Bankers and capital markets - These bête noir of the credit crunch are now the kingmakers when it comes to creating the airlines of the future. So why are independent M&A advisors suddenly so shorted?
What do you need if you have the following predicament? You sense a once in a lifetime opportunity to consolidate your industry and create a company sufficiently diverse to survive any future economic troubles. Standing in the way, however, are pension deficits, lots of corporate debt, Union battles and, most importantly, competition authority rules. The answer, of course, is bankers and the capital markets. These bête noir of the credit crunch are now the kingmakers when it comes to creating the airlines of the future. So why are independent M&A advisors suddenly so shorted?
Greenhill & Co (GHL) are in independent investment bank with previous experience working on airline deals. US listed GHL worked for Delta Air Lines (DAL) from 2006, steering it through bankruptcy, a hostile approach from US Air and a merger with Northwest Airlines. Short selling in Greenhill has shot up of late from an already high 8% of total shares to 16%. At the same time, the price has been rebounding after an almost continual fall since October last year. With so many companies working on takeovers and with the airline industry in consolidation mode it is hard to understand the negative sentiment we can observe in this M&A specialist.

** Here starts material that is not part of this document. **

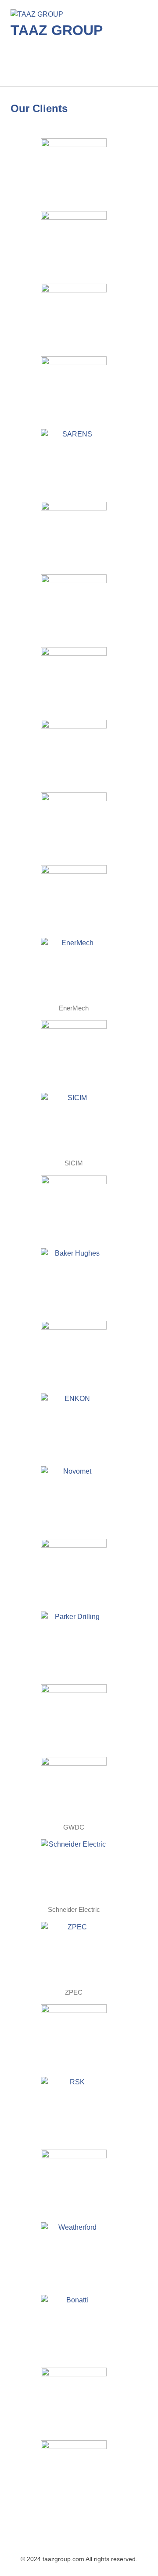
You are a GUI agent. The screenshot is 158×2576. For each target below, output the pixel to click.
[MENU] (134, 67)
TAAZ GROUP (57, 30)
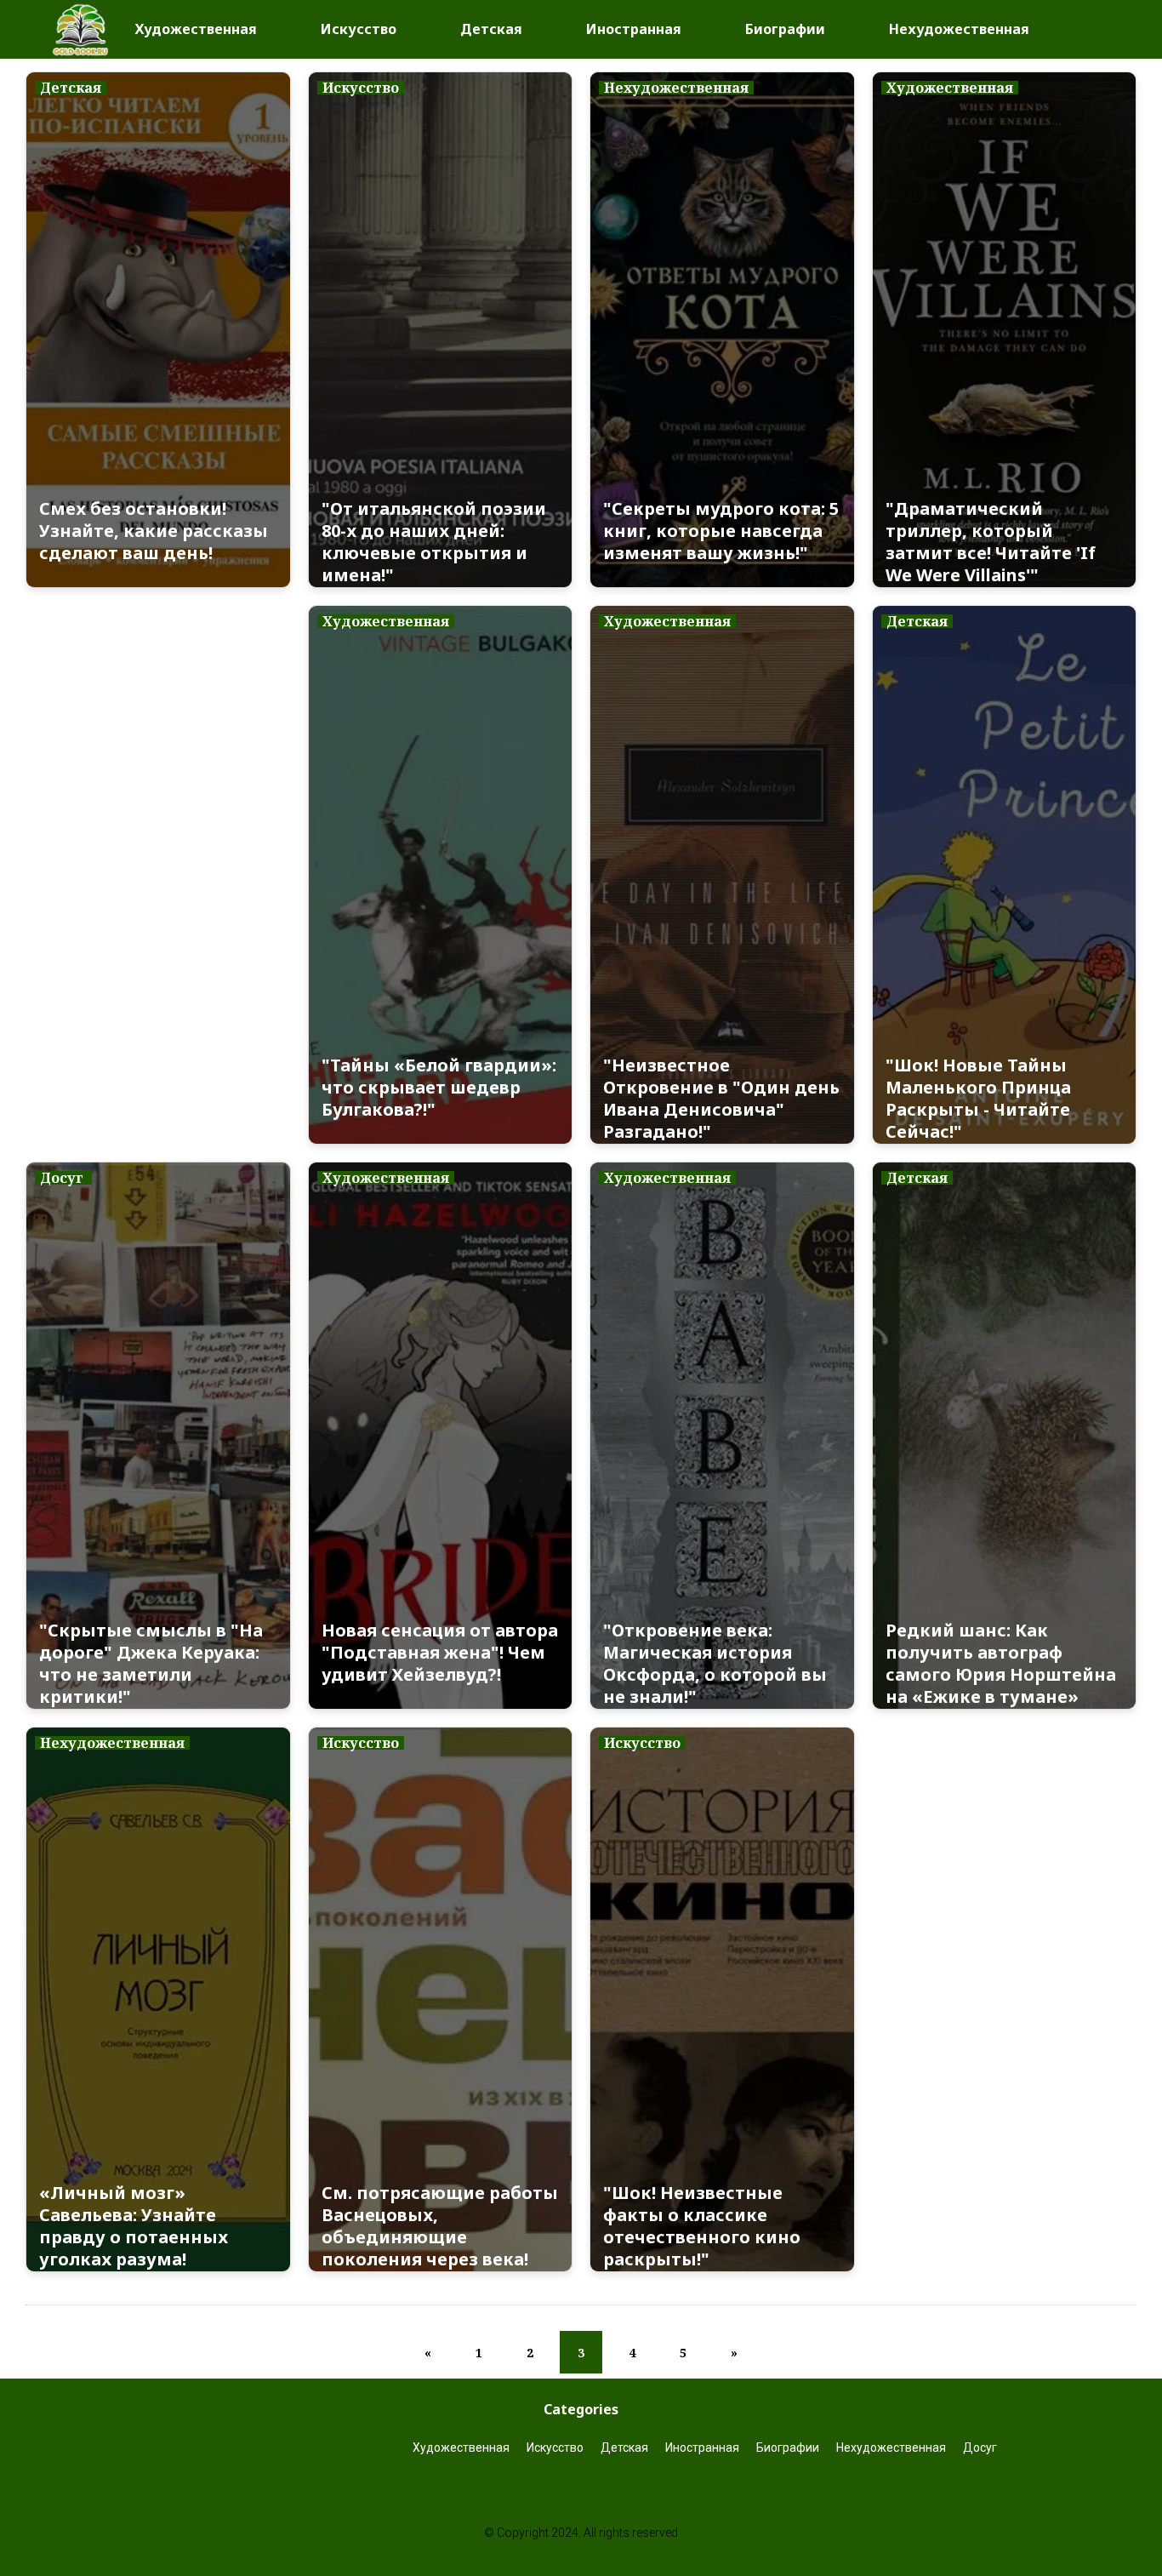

Evercore Partners (EVR) are another US listed M&A advisor showing a recent spike in short interest. Like GHL, the price had been falling up until late July when it bottomed out and has recently increased markedly. Short selling is over 10% of the shares outstanding but was as high as 12% a few weeks ago. They may have missed earnings estimates in Q2 but the volume of takeovers has proliferated since then and they are currently working for Sanofi in their Genzyme bid and helped Intel buy Infineon Wireless.
Of course, the big investment banks will be the main beneficiaries from fees associated with airline consolidation since they can charge for advice and make money from issuing any new instruments to finance a deal. Their M&A departments have been starved of deals for so long but they now look set for a busy autumn spent working on, amongst others, complicated airline mergers. UBS (UBSN) are advising British Airways (BAY) on their merger with Iberia so stand as good a chance as any bank of working on more deals for BA. Short interest in UBS is only 1.2% and recently falling. No major investment bank has significant short interest.
Lawfirms will be burning the midnight oil working on ways round the competition rules but since they are not public companies so we have no visibility on how they are predicted to perform. I will conclude by saying that it is in the public interest that airlines can move to a more sound financial footing. As things stand they cannot afford to invest as their businesses are. We will fly on older and older planes and be served by more and more grumpy cabin crew thereby reducing the appeal of long distance travel. Banks and the capital markets can dispel their image as parasites on society if they are able to help airlines make this leap through some serious consolidation.